## ACTION ITEM
Give back exactly the lines of the data below, starting with the line that has "This screenshot has height=394, width=720." and going on through the line that has "The image size is (767, 584).".

(Stored data entries)
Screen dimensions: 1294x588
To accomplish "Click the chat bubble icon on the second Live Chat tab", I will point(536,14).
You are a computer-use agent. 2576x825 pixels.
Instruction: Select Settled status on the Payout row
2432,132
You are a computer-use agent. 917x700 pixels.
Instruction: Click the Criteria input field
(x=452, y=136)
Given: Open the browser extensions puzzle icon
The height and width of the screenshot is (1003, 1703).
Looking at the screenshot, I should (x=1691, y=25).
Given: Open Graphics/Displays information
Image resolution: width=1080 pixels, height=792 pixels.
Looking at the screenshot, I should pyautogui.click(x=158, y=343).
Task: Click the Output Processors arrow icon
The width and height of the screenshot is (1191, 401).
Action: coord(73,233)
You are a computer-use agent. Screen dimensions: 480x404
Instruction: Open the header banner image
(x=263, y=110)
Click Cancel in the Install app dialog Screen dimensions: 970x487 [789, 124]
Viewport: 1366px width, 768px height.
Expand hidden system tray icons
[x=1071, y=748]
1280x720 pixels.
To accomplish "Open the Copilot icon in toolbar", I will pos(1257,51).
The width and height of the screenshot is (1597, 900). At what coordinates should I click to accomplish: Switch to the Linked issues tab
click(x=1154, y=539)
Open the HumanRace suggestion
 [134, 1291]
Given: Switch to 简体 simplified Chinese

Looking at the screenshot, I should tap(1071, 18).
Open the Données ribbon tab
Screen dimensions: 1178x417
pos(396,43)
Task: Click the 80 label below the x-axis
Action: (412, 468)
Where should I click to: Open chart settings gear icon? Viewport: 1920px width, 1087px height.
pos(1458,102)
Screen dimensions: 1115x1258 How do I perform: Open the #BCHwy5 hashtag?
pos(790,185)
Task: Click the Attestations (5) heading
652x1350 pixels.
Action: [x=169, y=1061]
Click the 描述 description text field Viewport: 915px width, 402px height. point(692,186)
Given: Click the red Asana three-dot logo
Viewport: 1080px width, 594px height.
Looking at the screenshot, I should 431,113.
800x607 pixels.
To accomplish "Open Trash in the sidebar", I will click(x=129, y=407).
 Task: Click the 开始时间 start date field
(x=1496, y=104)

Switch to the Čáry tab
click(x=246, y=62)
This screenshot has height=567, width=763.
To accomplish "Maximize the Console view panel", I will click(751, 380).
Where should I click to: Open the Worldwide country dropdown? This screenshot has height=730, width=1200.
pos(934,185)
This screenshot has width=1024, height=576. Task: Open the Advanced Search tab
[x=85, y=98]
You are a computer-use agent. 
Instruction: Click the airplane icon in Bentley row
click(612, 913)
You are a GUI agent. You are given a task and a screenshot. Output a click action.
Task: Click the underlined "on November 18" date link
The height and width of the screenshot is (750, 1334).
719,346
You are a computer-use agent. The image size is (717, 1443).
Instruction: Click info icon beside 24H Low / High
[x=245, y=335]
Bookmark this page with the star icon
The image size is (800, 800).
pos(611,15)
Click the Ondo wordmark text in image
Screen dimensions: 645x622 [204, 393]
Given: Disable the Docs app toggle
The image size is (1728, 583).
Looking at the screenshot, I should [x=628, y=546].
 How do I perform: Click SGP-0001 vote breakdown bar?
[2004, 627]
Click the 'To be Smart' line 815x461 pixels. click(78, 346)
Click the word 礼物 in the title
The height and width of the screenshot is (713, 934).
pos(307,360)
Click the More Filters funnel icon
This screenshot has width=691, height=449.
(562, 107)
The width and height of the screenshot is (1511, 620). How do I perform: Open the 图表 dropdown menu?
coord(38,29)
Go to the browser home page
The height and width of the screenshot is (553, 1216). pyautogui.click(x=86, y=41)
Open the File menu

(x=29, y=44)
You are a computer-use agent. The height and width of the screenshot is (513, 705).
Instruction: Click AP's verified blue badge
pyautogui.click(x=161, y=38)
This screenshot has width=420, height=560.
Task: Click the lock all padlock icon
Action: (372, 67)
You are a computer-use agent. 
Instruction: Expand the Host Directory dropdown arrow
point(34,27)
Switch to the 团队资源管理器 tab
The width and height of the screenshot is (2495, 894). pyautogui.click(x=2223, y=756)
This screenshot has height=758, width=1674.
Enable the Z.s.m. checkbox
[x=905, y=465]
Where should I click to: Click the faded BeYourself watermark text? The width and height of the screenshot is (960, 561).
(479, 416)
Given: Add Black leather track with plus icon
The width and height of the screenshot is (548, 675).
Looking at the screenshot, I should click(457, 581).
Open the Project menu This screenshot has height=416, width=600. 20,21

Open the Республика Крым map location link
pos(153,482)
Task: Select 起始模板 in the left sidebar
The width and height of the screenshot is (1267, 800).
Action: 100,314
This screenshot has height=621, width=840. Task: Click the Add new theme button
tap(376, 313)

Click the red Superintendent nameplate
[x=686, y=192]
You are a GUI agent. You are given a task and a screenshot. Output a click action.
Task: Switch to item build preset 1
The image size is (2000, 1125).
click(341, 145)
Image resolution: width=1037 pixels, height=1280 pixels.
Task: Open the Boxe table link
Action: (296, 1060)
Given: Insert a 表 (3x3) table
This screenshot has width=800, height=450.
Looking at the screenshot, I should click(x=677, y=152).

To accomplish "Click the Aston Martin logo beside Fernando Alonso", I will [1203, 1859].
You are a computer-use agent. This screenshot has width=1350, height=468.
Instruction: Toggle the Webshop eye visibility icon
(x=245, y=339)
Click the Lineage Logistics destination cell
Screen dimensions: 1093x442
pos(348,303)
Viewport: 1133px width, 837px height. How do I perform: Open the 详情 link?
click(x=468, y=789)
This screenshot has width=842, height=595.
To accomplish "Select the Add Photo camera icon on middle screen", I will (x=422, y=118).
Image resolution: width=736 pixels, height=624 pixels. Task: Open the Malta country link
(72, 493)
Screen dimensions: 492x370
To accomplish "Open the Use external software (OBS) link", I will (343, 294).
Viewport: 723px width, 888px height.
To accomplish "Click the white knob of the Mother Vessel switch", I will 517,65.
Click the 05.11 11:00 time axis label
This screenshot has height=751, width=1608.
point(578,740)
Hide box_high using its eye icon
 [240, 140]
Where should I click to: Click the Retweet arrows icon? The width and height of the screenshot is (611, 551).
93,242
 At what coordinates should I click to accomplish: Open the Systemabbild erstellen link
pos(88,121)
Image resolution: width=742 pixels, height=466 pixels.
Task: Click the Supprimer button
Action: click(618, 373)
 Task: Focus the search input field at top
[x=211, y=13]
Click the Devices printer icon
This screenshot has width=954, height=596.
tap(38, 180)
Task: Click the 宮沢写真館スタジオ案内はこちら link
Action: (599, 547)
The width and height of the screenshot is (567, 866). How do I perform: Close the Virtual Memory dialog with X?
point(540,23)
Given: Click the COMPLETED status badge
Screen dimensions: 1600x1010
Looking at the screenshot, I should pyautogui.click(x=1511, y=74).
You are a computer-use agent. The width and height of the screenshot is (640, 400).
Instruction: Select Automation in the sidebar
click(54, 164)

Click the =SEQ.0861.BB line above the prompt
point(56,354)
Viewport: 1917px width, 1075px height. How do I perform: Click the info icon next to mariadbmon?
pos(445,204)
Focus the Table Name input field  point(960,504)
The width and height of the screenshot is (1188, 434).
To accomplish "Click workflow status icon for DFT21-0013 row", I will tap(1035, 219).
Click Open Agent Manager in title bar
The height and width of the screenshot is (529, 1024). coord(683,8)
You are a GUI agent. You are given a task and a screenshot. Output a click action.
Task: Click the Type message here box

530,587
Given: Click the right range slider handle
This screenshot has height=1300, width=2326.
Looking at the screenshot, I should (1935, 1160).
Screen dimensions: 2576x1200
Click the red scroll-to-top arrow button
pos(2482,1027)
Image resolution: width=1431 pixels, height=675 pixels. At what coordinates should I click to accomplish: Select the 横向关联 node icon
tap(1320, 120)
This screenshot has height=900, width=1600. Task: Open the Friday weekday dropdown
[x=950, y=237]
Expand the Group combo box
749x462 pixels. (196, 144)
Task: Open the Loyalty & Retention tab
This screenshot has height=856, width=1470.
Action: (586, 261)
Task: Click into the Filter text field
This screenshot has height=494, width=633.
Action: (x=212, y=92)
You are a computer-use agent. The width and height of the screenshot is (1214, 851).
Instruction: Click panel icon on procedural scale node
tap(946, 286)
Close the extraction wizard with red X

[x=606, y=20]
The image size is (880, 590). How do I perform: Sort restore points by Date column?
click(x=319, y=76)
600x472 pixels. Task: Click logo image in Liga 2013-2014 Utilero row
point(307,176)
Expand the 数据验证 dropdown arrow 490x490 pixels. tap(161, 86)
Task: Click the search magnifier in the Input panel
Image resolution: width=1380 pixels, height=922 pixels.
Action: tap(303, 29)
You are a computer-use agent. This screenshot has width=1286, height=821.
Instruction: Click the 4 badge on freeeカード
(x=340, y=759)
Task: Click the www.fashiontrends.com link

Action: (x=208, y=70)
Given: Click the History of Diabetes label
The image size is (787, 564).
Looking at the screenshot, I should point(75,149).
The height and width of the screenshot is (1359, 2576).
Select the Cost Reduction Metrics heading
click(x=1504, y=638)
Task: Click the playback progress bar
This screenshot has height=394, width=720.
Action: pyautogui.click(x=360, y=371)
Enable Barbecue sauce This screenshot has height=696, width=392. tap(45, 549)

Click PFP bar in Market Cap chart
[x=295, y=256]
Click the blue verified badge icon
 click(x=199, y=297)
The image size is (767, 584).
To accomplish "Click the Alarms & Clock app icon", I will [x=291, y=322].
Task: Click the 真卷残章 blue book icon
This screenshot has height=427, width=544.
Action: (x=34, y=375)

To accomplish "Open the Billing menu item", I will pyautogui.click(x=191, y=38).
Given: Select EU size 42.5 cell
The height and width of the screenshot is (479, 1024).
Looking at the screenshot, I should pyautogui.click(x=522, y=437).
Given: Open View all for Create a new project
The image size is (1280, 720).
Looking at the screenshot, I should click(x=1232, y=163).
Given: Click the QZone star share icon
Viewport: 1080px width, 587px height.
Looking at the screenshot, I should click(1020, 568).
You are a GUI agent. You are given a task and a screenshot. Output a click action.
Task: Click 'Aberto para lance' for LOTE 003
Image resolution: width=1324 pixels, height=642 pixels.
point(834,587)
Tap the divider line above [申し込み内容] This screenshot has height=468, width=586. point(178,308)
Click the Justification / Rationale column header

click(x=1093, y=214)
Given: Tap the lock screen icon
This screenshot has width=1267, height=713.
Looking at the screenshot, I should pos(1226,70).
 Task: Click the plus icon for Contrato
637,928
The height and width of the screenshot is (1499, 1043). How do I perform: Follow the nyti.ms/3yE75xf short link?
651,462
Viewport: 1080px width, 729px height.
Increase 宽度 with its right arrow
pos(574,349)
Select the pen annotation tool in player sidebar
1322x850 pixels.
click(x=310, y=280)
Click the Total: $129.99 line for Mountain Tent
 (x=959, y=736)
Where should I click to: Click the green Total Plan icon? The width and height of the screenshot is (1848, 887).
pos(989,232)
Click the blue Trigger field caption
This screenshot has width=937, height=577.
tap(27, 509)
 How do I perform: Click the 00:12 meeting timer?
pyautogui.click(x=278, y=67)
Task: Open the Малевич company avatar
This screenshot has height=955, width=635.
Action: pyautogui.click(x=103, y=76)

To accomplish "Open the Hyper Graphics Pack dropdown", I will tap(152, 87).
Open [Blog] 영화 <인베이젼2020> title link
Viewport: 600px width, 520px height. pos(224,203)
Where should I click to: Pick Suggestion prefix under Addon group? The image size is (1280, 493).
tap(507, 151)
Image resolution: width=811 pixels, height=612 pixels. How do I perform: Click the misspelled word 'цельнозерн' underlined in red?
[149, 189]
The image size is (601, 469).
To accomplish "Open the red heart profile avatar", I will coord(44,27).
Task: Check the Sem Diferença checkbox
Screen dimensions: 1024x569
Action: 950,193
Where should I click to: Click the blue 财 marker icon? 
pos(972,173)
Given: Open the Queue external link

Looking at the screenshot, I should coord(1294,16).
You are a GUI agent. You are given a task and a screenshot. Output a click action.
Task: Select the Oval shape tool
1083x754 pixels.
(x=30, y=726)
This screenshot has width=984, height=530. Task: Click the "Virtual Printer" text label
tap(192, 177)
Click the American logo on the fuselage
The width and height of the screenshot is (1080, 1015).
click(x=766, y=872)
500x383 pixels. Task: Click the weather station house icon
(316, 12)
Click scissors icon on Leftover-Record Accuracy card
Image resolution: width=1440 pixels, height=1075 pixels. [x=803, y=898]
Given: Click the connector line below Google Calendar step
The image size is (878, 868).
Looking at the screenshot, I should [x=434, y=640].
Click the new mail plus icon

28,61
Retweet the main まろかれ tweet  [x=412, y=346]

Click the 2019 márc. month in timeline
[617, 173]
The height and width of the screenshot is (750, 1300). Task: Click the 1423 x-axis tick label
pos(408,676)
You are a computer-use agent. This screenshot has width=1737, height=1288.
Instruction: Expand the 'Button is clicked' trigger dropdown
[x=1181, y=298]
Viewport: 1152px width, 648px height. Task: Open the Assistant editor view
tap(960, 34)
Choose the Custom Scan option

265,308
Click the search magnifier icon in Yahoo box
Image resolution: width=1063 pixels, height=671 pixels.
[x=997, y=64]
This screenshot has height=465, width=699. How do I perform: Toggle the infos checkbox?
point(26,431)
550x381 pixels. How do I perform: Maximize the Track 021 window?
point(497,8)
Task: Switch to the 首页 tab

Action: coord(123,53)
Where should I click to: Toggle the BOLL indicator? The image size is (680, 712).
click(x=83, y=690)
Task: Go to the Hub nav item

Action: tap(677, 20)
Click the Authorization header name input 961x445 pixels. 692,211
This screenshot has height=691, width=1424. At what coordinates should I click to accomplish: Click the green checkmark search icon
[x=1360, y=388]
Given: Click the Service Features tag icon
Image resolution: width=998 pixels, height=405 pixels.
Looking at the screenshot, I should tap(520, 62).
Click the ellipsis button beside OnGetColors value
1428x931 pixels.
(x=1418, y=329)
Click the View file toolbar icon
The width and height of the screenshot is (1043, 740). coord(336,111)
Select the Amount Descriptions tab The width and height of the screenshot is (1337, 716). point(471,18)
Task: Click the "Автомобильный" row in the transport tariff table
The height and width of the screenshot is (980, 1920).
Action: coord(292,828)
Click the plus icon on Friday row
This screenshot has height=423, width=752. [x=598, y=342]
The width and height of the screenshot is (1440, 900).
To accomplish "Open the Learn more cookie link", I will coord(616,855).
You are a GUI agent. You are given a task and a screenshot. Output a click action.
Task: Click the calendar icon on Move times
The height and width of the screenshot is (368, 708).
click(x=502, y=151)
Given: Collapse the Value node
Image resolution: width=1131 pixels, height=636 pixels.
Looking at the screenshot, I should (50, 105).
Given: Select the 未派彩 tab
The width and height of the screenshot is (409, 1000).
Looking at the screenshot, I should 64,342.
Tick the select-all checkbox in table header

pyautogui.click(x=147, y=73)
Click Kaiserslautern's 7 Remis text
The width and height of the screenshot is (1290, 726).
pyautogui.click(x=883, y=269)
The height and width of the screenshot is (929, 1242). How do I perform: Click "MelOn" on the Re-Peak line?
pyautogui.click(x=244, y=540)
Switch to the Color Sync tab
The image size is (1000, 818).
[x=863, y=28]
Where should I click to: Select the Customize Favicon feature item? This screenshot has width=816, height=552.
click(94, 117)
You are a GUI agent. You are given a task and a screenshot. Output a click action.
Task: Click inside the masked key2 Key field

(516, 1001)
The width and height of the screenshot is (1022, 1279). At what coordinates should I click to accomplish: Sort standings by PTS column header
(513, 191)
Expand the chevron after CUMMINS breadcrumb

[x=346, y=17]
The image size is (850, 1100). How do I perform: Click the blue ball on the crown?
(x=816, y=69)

## EXERCISE SOLUTION
This screenshot has height=394, width=720.
Action: pyautogui.click(x=360, y=371)
Enable Barbecue sauce This screenshot has height=696, width=392. tap(45, 549)

Click PFP bar in Market Cap chart
[x=295, y=256]
Click the blue verified badge icon
 click(x=199, y=297)
The image size is (767, 584).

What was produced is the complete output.